§ **Description of the task**: Render the records below as a Markdown table with the columns Row and Record text, one numbered row per line, skipping blank lines. Omit the pictures.

(Page and screen pointing records)

──────

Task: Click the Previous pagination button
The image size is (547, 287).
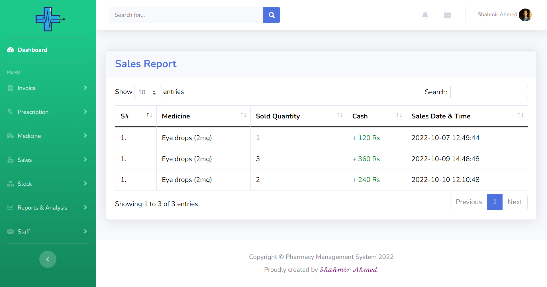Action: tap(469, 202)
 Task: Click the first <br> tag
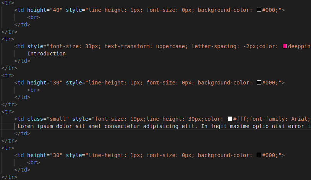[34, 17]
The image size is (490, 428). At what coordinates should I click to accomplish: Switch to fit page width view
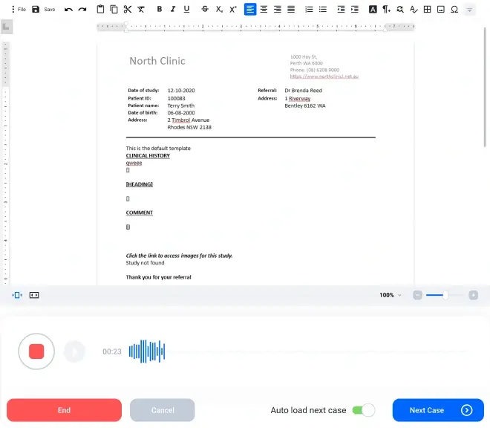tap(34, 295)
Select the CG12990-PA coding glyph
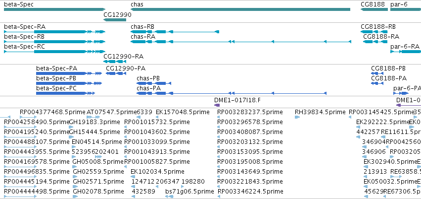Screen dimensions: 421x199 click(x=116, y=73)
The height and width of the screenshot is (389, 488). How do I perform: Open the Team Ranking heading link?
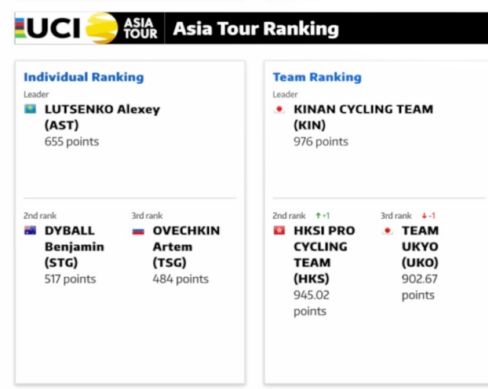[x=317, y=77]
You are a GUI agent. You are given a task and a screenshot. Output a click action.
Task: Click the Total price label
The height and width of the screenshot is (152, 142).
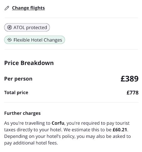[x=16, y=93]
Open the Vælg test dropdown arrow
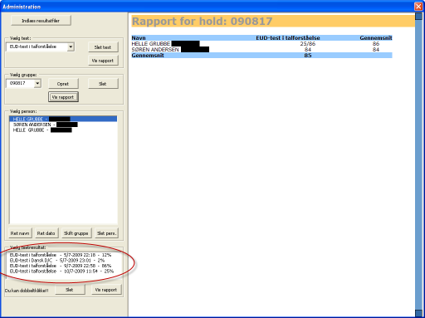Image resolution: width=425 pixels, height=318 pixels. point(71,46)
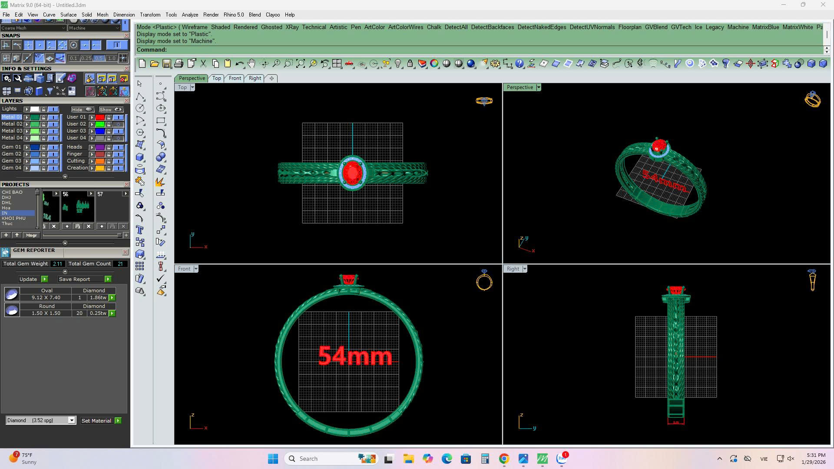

──────

§ **Result for this exercise**:
| Row | Record text |
|---|---|
| 1 | Task: Click the Previous pagination button |
| 2 | The image size is (547, 287). |
| 3 | Action: tap(469, 202) |
| 4 |  Task: Click the first <br> tag |
| 5 | [34, 17] |
| 6 | The image size is (490, 428). At what coordinates should I click to accomplish: Switch to fit page width view |
| 7 | tap(34, 295) |
| 8 | Select the CG12990-PA coding glyph |
| 9 | Screen dimensions: 421x199 click(x=116, y=73) |
| 10 | The height and width of the screenshot is (389, 488). How do I perform: Open the Team Ranking heading link? |
| 11 | [x=317, y=77] |
| 12 | You are a GUI agent. You are given a task and a screenshot. Output a click action. |
| 13 | Task: Click the Total price label |
| 14 | The height and width of the screenshot is (152, 142). |
| 15 | [x=16, y=93] |
| 16 | Open the Vælg test dropdown arrow |
| 17 | Image resolution: width=425 pixels, height=318 pixels. point(71,46) |